A recent AMR Research study quoted by the article found that New Product Introduction (NPI) is the number-one influencer of supply chain demand and a National Science Foundation and Michigan State University study also quoted by the article found that material costs could be cut by 10% by applying design for supply and total cost of ownership analysis at the concept and assessment phases of NPI. Therefore, it is worth pursuing Design For Supply (DFS) as it can avoid design practices that drive supply chain complexity such as part number proliferation and supply base expansion.
Design for supply is not a new concept, and many manufacturers have been applying fundamental DFS strategies such as part reuse and cross-functional collaborative product design for a while. Furthermore, the manufacturers with the most successful DFS initiatives are those that have applied standardization.
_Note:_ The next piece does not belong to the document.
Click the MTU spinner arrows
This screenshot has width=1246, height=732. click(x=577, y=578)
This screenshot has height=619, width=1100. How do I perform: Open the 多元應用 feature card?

However, it can be argued that current initiatives are only first generation and the future of Design for Supply is optimization and simulation of DFS trade-offs. Reuse reduces variability and improves volume pricing, but places a constraint on innovation when applied too rigidly. To truly design for supply while also developing new and exciting products, companies need to look at the trade-off between the benefit of a new innovation versus the cost of supply.
You need to look at the business and cost impact of every decision. One example is the analysis of the cost-benefit trade-offs associated with different product options to optimize customer revenue, time-to-market, and supply cost. Another example is product-cost modeling using a virtual production environment and what-if analyses based on alternative design decisions to accurately predict cost before product launch. (And this is more-or-less exactly what aPriori does, whom I just blogged about over on Sourcing Innovation.)
Supply chain modeling during NPI can move a company beyond first generation reuse and product-cost analysis to understanding the product’s potential impact on the entire supply chain network, allowing procurement to design the optimal network and, when good forecasts are available, predict required inventory levels up front.
The article concludes with some suggestions for DFS improvement:
- Identify the person or team that will enforce accountability.
- Understand product segments and global distribution methods.
- Define the metrics to measure a design’s impact on inventory, reuse, lead time, and other cost drivers.
- Understand the organization’s position on the DFS maturity curve before defining the next evolutionary step.